*** Opening of Supplied data ***

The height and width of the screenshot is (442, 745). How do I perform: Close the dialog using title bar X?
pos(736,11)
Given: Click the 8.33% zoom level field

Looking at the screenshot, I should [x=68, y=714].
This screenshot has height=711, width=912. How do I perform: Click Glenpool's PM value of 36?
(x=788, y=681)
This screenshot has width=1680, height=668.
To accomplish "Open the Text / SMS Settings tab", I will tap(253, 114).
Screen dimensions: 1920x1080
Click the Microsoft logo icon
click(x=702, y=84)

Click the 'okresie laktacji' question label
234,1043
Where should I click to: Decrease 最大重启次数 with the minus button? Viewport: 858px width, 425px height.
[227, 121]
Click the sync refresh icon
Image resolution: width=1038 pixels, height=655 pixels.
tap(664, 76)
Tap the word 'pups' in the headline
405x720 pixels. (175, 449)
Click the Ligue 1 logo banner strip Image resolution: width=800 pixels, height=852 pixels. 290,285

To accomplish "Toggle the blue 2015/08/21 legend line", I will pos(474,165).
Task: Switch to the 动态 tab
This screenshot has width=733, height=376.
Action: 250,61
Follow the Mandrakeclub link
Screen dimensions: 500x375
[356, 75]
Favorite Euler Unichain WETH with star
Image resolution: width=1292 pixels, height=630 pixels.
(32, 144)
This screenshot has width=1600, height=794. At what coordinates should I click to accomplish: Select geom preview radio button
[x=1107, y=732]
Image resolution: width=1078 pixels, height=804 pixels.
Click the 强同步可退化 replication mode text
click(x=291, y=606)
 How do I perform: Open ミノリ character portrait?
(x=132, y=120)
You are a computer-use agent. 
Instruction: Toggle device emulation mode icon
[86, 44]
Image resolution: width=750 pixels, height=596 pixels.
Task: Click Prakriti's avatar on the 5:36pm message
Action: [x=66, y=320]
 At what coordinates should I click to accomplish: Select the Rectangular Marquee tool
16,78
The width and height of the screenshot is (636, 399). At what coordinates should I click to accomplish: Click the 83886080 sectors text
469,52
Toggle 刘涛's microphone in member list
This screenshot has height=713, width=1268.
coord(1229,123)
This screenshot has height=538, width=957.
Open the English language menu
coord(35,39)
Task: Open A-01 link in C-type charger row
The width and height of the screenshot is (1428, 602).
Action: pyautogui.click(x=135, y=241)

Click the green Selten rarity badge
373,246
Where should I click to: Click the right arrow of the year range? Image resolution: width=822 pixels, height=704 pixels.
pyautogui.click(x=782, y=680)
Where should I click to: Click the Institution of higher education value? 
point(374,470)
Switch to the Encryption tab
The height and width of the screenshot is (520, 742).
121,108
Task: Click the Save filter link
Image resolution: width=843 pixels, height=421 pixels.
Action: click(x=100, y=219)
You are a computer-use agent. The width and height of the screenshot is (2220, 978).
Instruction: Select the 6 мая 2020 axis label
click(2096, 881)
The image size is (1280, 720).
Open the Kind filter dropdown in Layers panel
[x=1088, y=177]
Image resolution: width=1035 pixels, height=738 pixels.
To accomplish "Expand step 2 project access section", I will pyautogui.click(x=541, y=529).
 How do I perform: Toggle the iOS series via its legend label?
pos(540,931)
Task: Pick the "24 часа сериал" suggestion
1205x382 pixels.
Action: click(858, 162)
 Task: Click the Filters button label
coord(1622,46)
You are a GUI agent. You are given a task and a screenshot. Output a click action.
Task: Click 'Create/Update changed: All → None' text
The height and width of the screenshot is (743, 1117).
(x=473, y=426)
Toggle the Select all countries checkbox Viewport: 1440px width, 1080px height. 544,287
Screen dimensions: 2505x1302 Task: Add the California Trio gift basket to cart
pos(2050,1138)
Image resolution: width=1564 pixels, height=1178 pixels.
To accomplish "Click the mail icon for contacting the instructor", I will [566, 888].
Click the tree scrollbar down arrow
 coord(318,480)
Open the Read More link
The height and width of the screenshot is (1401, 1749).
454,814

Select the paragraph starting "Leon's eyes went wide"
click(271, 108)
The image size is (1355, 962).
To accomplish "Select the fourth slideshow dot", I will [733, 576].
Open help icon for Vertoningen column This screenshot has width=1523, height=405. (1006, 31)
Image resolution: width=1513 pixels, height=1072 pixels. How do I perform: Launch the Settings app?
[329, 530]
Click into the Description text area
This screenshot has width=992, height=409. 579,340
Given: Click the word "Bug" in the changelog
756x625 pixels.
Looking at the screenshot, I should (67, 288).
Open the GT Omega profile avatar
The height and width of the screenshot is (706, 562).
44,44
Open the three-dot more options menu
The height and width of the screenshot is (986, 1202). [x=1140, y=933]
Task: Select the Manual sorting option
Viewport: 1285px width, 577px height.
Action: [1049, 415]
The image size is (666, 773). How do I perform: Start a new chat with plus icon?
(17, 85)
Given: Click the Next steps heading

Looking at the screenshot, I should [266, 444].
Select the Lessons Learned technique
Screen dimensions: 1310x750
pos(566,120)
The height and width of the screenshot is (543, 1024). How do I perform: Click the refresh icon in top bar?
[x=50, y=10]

*** Close of Supplied data ***

From the first line to the last, copy the data exactly.

Task answer:
The height and width of the screenshot is (442, 745). How do I perform: Close the dialog using title bar X?
pos(736,11)
Given: Click the 8.33% zoom level field

Looking at the screenshot, I should [x=68, y=714].
This screenshot has height=711, width=912. How do I perform: Click Glenpool's PM value of 36?
(x=788, y=681)
This screenshot has width=1680, height=668.
To accomplish "Open the Text / SMS Settings tab", I will tap(253, 114).
Screen dimensions: 1920x1080
Click the Microsoft logo icon
click(x=702, y=84)

Click the 'okresie laktacji' question label
234,1043
Where should I click to: Decrease 最大重启次数 with the minus button? Viewport: 858px width, 425px height.
[227, 121]
Click the sync refresh icon
Image resolution: width=1038 pixels, height=655 pixels.
tap(664, 76)
Tap the word 'pups' in the headline
405x720 pixels. (175, 449)
Click the Ligue 1 logo banner strip Image resolution: width=800 pixels, height=852 pixels. 290,285

To accomplish "Toggle the blue 2015/08/21 legend line", I will pos(474,165).
Task: Switch to the 动态 tab
This screenshot has width=733, height=376.
Action: 250,61
Follow the Mandrakeclub link
Screen dimensions: 500x375
[356, 75]
Favorite Euler Unichain WETH with star
Image resolution: width=1292 pixels, height=630 pixels.
(32, 144)
This screenshot has width=1600, height=794. At what coordinates should I click to accomplish: Select geom preview radio button
[x=1107, y=732]
Image resolution: width=1078 pixels, height=804 pixels.
Click the 强同步可退化 replication mode text
click(x=291, y=606)
 How do I perform: Open ミノリ character portrait?
(x=132, y=120)
You are a computer-use agent. 
Instruction: Toggle device emulation mode icon
[86, 44]
Image resolution: width=750 pixels, height=596 pixels.
Task: Click Prakriti's avatar on the 5:36pm message
Action: [x=66, y=320]
 At what coordinates should I click to accomplish: Select the Rectangular Marquee tool
16,78
The width and height of the screenshot is (636, 399). At what coordinates should I click to accomplish: Click the 83886080 sectors text
469,52
Toggle 刘涛's microphone in member list
This screenshot has height=713, width=1268.
coord(1229,123)
This screenshot has height=538, width=957.
Open the English language menu
coord(35,39)
Task: Open A-01 link in C-type charger row
The width and height of the screenshot is (1428, 602).
Action: pyautogui.click(x=135, y=241)

Click the green Selten rarity badge
373,246
Where should I click to: Click the right arrow of the year range? Image resolution: width=822 pixels, height=704 pixels.
pyautogui.click(x=782, y=680)
Where should I click to: Click the Institution of higher education value? 
point(374,470)
Switch to the Encryption tab
The height and width of the screenshot is (520, 742).
121,108
Task: Click the Save filter link
Image resolution: width=843 pixels, height=421 pixels.
Action: click(x=100, y=219)
You are a computer-use agent. The width and height of the screenshot is (2220, 978).
Instruction: Select the 6 мая 2020 axis label
click(2096, 881)
The image size is (1280, 720).
Open the Kind filter dropdown in Layers panel
[x=1088, y=177]
Image resolution: width=1035 pixels, height=738 pixels.
To accomplish "Expand step 2 project access section", I will pyautogui.click(x=541, y=529).
 How do I perform: Toggle the iOS series via its legend label?
pos(540,931)
Task: Pick the "24 часа сериал" suggestion
1205x382 pixels.
Action: click(858, 162)
 Task: Click the Filters button label
coord(1622,46)
You are a GUI agent. You are given a task and a screenshot. Output a click action.
Task: Click 'Create/Update changed: All → None' text
The height and width of the screenshot is (743, 1117).
(x=473, y=426)
Toggle the Select all countries checkbox Viewport: 1440px width, 1080px height. 544,287
Screen dimensions: 2505x1302 Task: Add the California Trio gift basket to cart
pos(2050,1138)
Image resolution: width=1564 pixels, height=1178 pixels.
To accomplish "Click the mail icon for contacting the instructor", I will [566, 888].
Click the tree scrollbar down arrow
 coord(318,480)
Open the Read More link
The height and width of the screenshot is (1401, 1749).
454,814

Select the paragraph starting "Leon's eyes went wide"
click(271, 108)
The image size is (1355, 962).
To accomplish "Select the fourth slideshow dot", I will [733, 576].
Open help icon for Vertoningen column This screenshot has width=1523, height=405. (1006, 31)
Image resolution: width=1513 pixels, height=1072 pixels. How do I perform: Launch the Settings app?
[329, 530]
Click into the Description text area
This screenshot has width=992, height=409. 579,340
Given: Click the word "Bug" in the changelog
756x625 pixels.
Looking at the screenshot, I should (67, 288).
Open the GT Omega profile avatar
The height and width of the screenshot is (706, 562).
44,44
Open the three-dot more options menu
The height and width of the screenshot is (986, 1202). [x=1140, y=933]
Task: Select the Manual sorting option
Viewport: 1285px width, 577px height.
Action: [1049, 415]
The image size is (666, 773). How do I perform: Start a new chat with plus icon?
(17, 85)
Given: Click the Next steps heading

Looking at the screenshot, I should [266, 444].
Select the Lessons Learned technique
Screen dimensions: 1310x750
pos(566,120)
The height and width of the screenshot is (543, 1024). How do I perform: Click the refresh icon in top bar?
[x=50, y=10]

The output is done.